Kasha's rule is a principle in the chemistry of electronically excited molecules. The rule states that photon emission (fluorescence or phosphorescence) occurs only from the lowest-energy excited electronic state of a molecule.

Kasha's rule is relevant in understanding the emission spectrum of an excited molecule. Upon absorbing a photon, a molecule in its electronic ground state (denoted "S"₀, assuming a singlet state) may be excited to any of a set of higher electronic states (denoted "S"_n where "n">0). However, according to Kasha's rule, photon emission (termed fluorescence in the case of an "S" state) is expected only from the lowest excited state, "S"₁.

The rule can be explained by reference to the Franck-Condon factors for transitions between the excited states. For a given pair of states, the Franck-Condon factor expresses the degree of overlap between their vibrational wavefunctions; the greater the overlap, the quicker the molecule can undergo transition from one state to the other. Overlap is greatest between electronic states whose vibrationless levels (for which the vibrational quantum number "v" is zero) are close in energy. In most molecules the vibrationless levels of the excited states all lie close together, so molecules in higher states quickly reach the lowest excited state, "S"₁, before they have time to fluoresce, a process known as "internal conversion". However the energy gap between "S"₁ and "S"₀ is greater, and fluoresence occurs rather than internal conversion.
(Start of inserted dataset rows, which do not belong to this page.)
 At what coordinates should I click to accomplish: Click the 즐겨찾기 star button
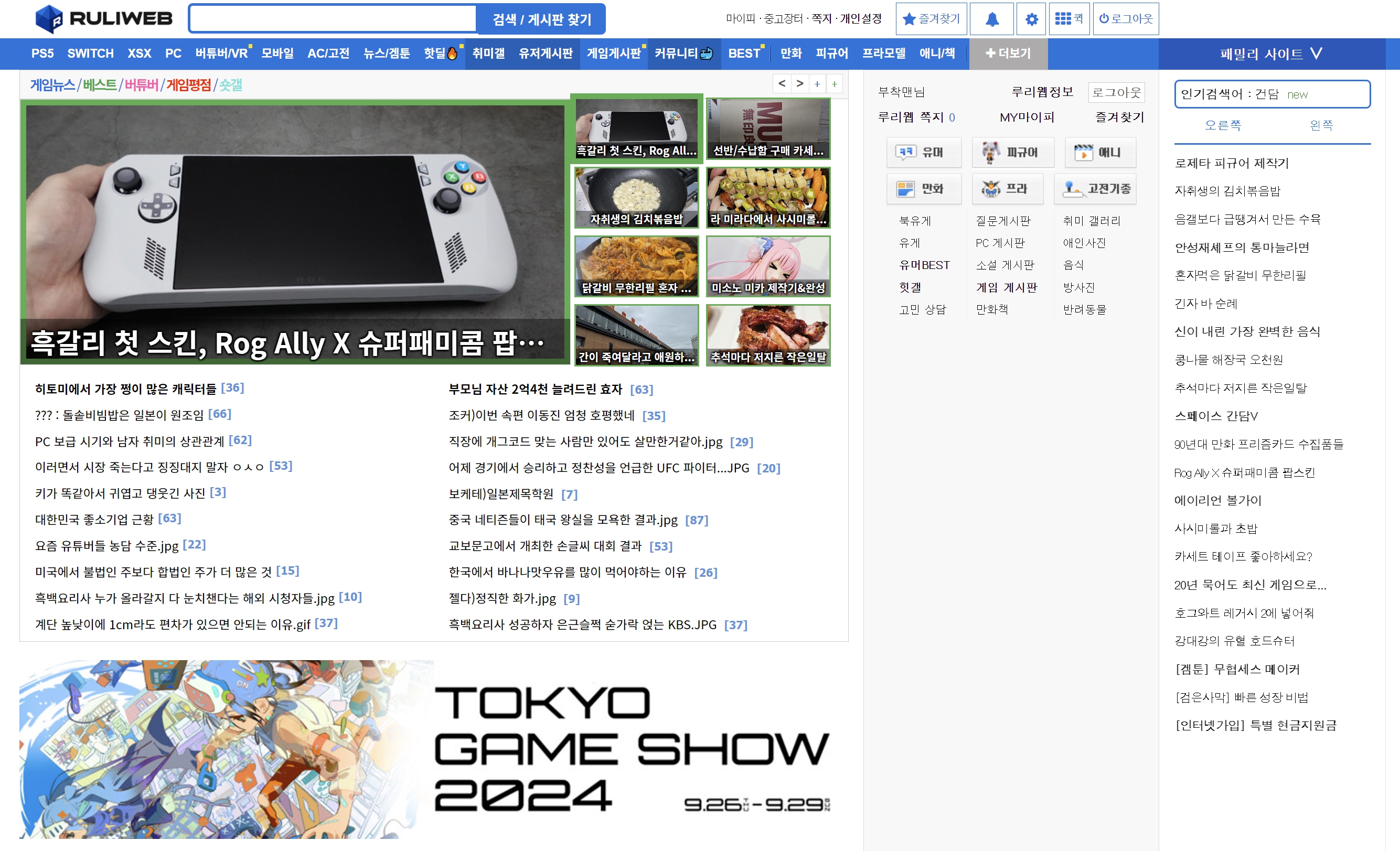931,19
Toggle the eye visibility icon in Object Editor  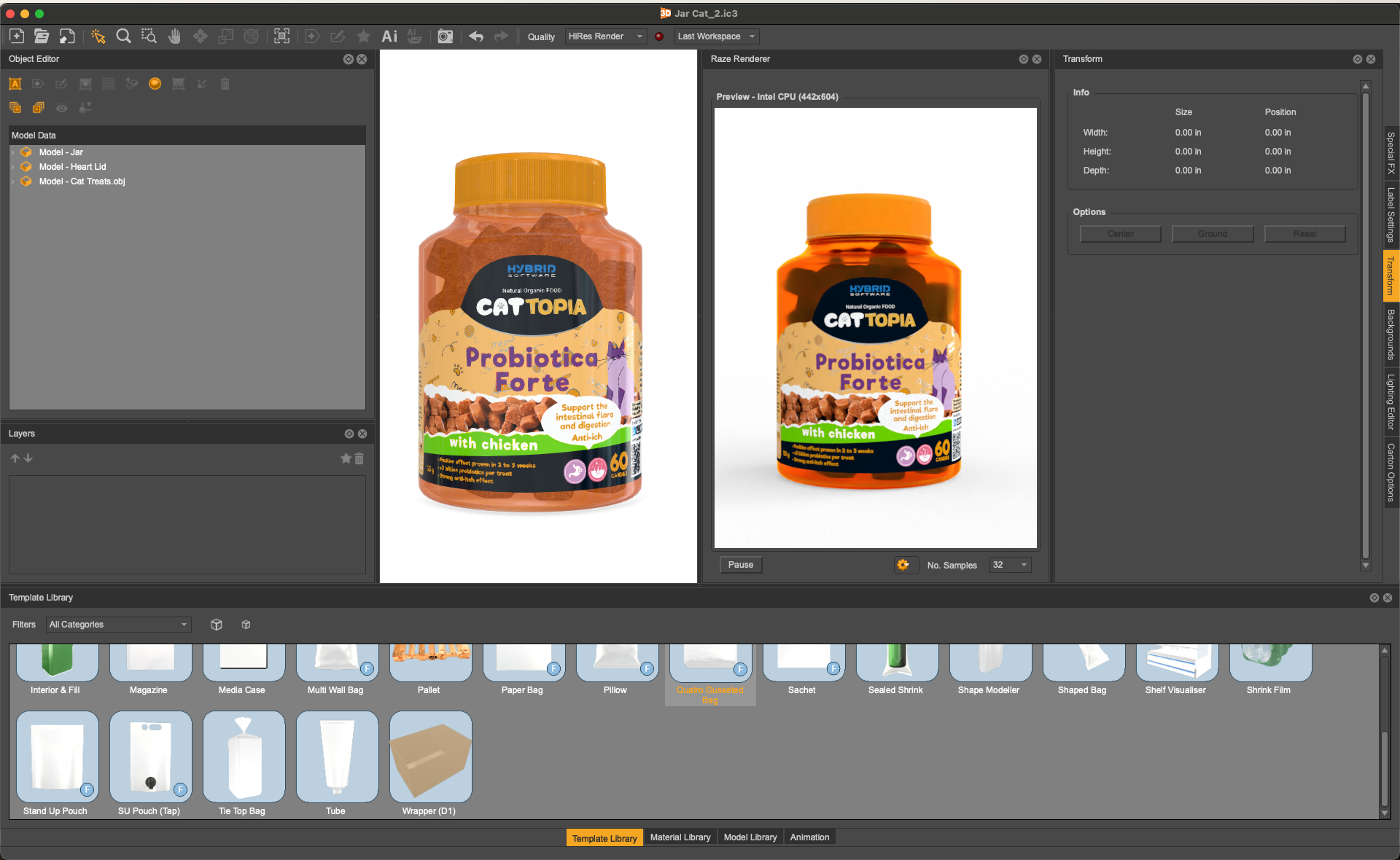coord(62,108)
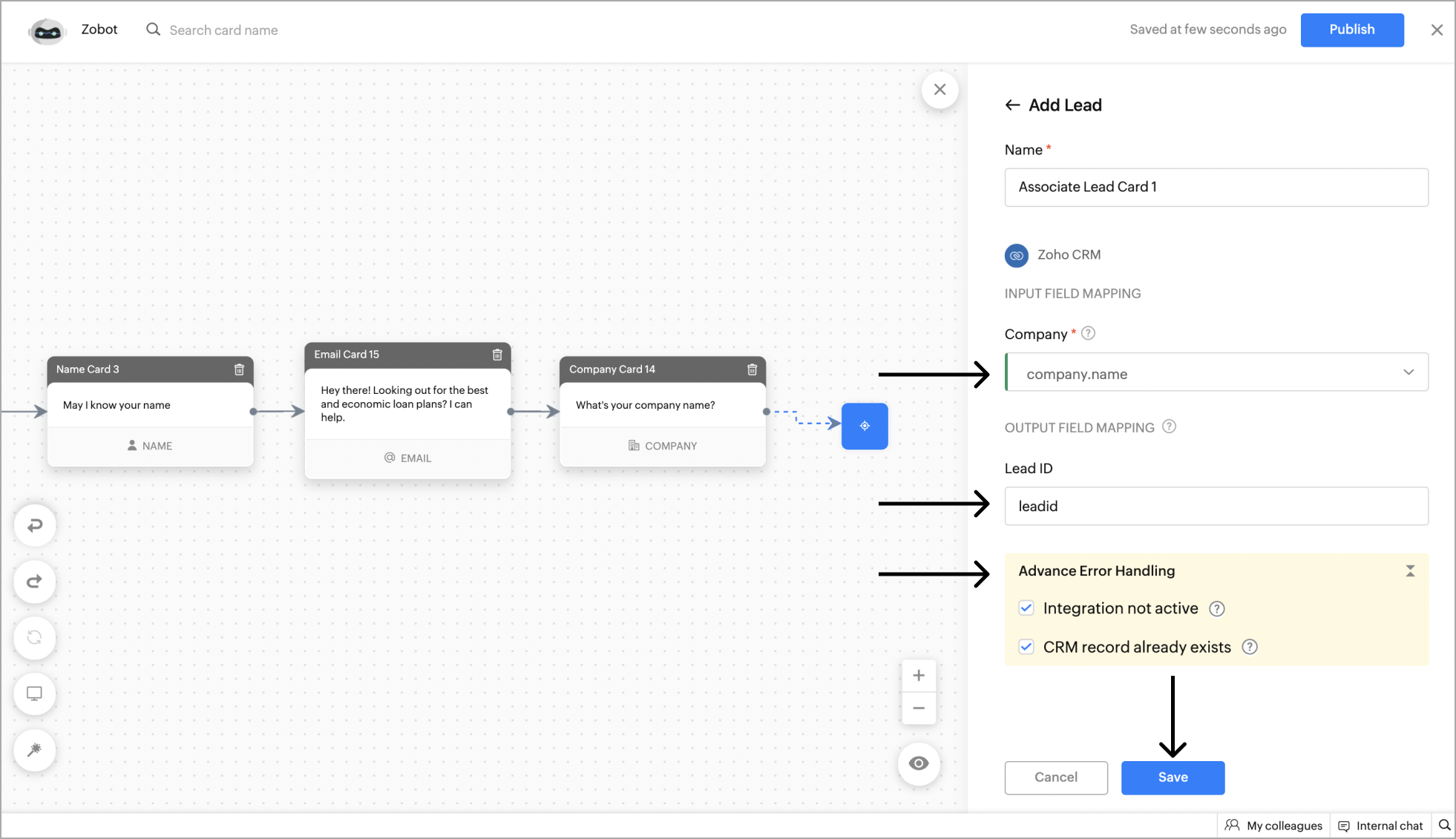The image size is (1456, 839).
Task: Uncheck Integration not active checkbox
Action: pyautogui.click(x=1026, y=608)
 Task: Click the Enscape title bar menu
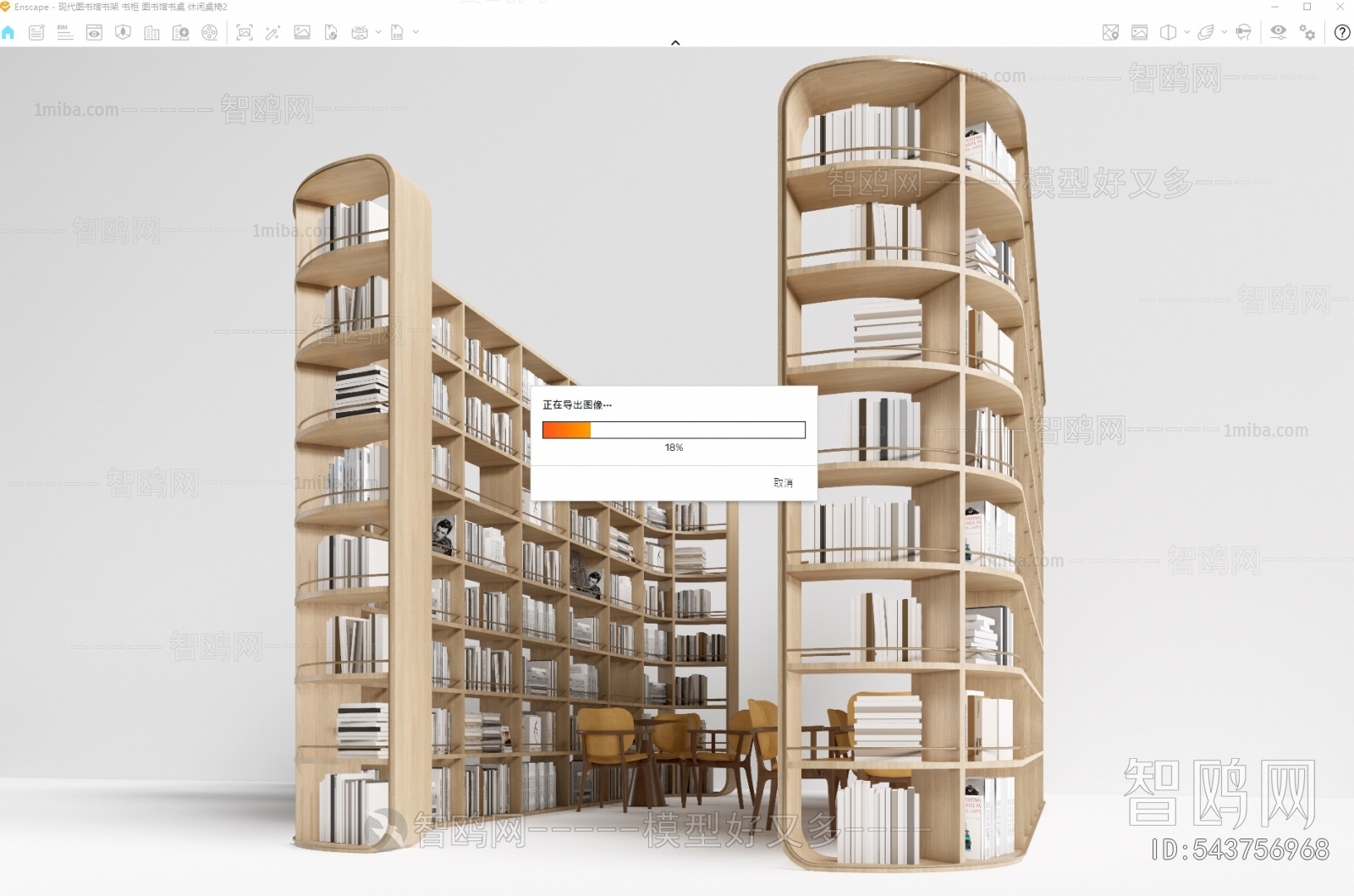[x=127, y=6]
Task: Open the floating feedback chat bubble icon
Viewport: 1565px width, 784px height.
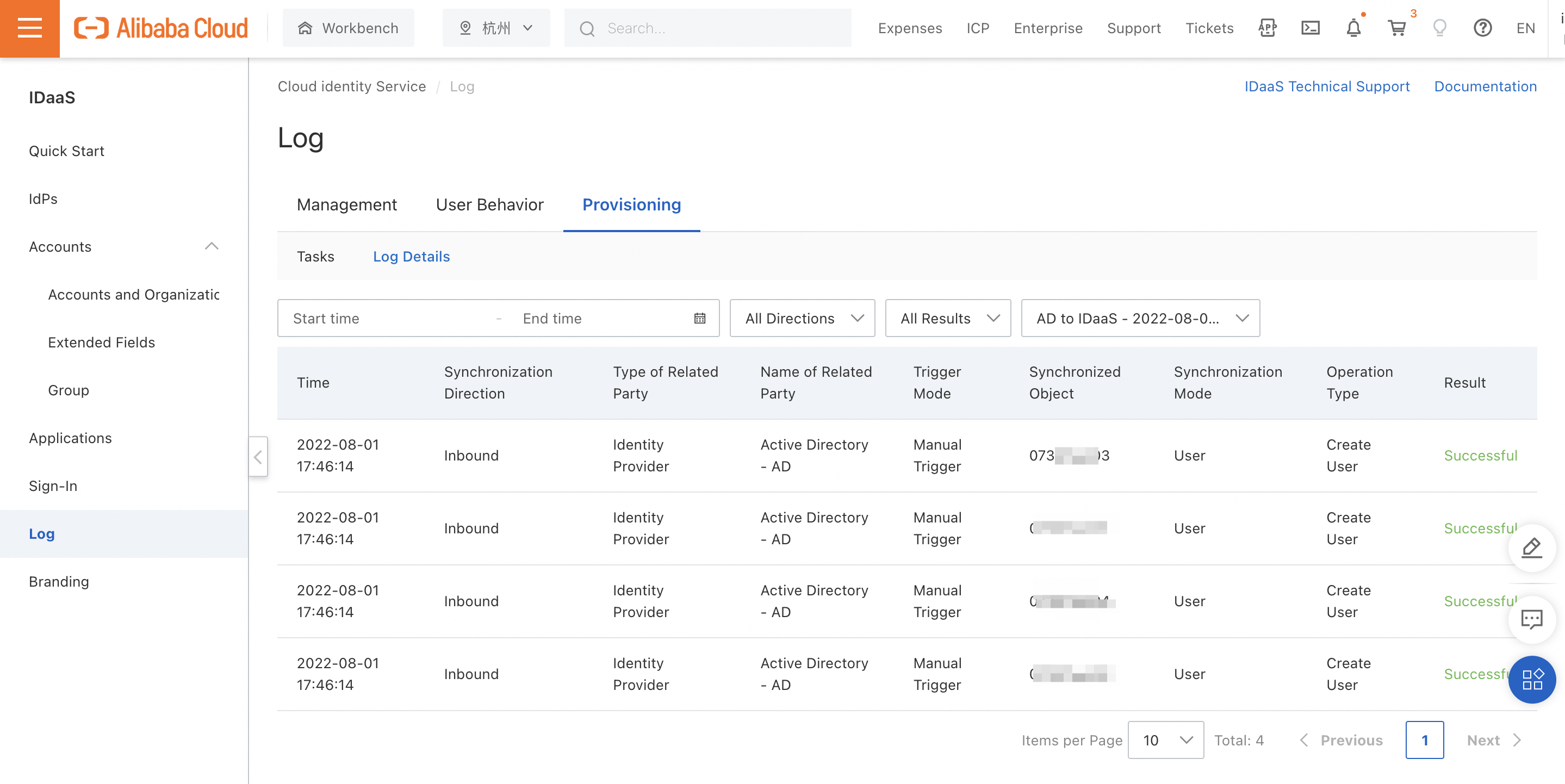Action: click(x=1532, y=619)
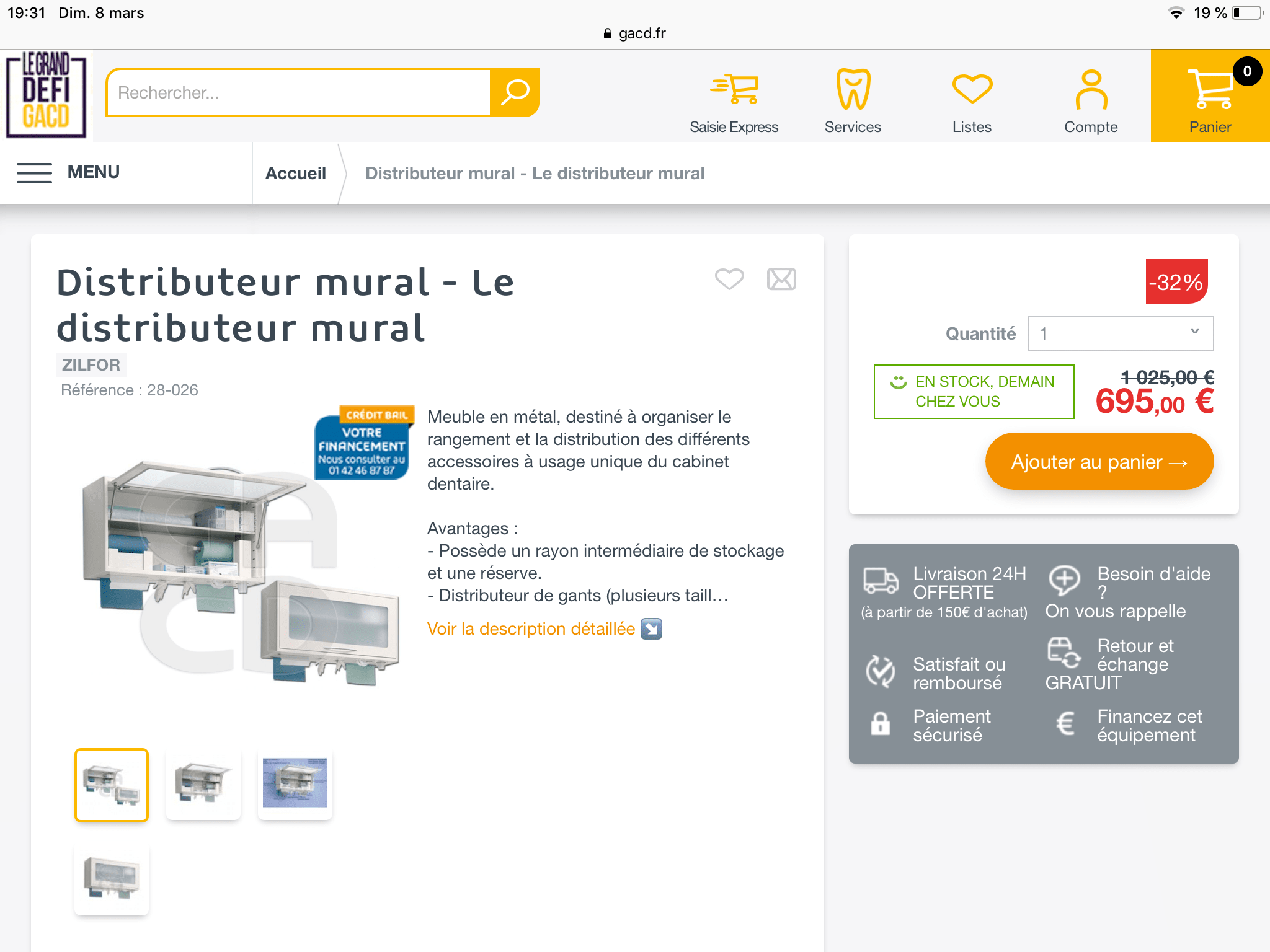Open the Panier shopping cart

[1210, 97]
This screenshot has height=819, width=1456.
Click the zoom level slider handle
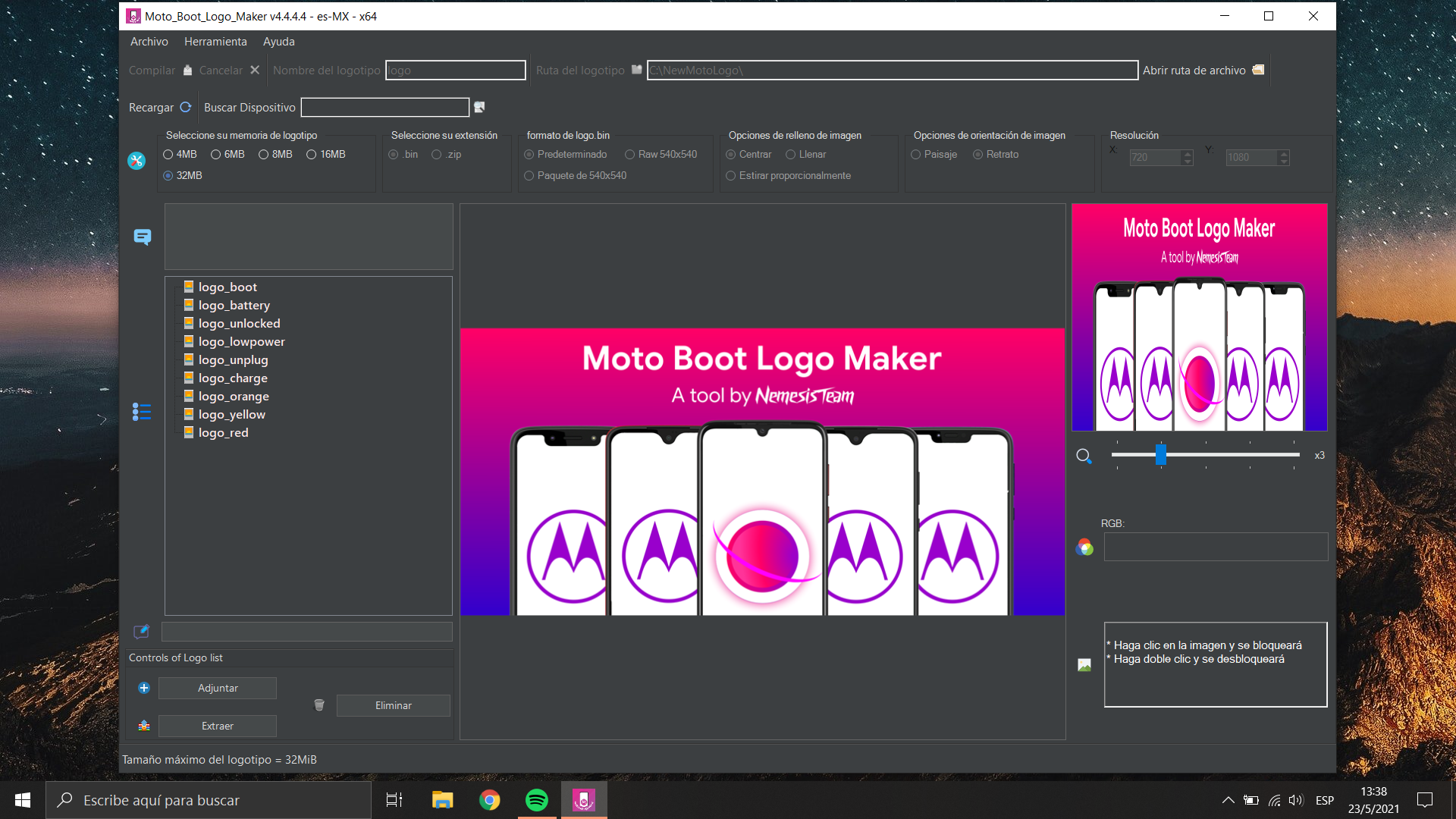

Exceptions to Kasha's rule arise when there are large energy gaps between excited states. An example is azulene, the classical explanation for this is that the "S"₁ and "S"₂ states lie sufficiently far apart that fluorescence is observed from both of them. Recent research has put forward that this may not be the case and fluorescence is seen from the "S"₂ state since there is crossing in the N-dimensional potential surface allowing very fast internal conversion from the "S"₁ state to the "S"₀ state.